**YOUR INSTRUCTIONS:**
Once the line containing "Where should I click to: Open the 新聞稿" is found in the records below, return it and each following line exactly, up to and including the line containing "Open the user account profile icon", and nothing else.

[Start of Attachment]

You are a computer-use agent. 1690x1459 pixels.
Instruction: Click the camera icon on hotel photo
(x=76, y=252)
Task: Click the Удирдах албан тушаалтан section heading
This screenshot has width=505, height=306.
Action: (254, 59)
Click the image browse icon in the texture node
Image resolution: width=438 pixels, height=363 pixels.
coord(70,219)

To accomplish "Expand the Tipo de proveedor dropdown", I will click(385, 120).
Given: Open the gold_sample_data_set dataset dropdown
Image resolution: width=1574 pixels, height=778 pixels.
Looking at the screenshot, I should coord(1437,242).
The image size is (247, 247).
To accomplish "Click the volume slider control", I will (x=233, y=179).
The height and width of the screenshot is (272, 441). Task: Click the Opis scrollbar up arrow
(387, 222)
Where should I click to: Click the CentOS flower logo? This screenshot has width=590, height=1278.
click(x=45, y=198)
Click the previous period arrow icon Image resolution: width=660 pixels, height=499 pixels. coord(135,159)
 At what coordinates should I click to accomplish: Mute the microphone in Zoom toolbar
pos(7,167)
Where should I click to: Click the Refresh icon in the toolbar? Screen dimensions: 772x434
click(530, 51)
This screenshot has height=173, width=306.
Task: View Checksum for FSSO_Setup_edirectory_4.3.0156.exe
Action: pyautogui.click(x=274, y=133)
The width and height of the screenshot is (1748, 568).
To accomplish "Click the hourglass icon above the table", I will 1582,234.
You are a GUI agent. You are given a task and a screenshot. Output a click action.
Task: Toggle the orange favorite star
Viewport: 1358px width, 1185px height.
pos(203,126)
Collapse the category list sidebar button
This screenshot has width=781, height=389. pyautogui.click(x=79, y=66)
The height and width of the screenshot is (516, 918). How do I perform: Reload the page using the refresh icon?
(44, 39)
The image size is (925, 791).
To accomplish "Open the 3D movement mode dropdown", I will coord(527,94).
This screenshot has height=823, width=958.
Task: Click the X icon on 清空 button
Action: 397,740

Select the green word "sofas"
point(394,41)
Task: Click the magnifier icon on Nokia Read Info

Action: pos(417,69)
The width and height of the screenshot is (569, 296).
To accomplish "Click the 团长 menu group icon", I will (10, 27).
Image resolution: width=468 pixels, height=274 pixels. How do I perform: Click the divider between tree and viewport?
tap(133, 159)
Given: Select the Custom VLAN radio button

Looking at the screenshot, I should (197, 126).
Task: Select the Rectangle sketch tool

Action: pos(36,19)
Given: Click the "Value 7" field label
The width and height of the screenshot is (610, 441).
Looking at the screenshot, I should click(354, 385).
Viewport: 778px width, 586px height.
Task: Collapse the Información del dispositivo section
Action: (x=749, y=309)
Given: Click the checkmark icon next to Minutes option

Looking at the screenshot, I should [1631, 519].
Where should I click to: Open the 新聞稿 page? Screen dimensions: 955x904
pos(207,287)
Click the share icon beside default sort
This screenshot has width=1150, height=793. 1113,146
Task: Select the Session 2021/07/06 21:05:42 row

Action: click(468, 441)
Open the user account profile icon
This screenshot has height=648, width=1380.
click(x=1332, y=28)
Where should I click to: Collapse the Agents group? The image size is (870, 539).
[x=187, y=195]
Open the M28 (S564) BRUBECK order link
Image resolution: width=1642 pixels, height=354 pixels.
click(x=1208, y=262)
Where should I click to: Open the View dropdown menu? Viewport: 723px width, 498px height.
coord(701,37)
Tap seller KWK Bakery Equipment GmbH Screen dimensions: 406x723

[End of Attachment]

**RESULT OF THIS EXERCISE:**
Where should I click to: Open the 新聞稿 page? Screen dimensions: 955x904
pos(207,287)
Click the share icon beside default sort
This screenshot has width=1150, height=793. 1113,146
Task: Select the Session 2021/07/06 21:05:42 row

Action: click(468, 441)
Open the user account profile icon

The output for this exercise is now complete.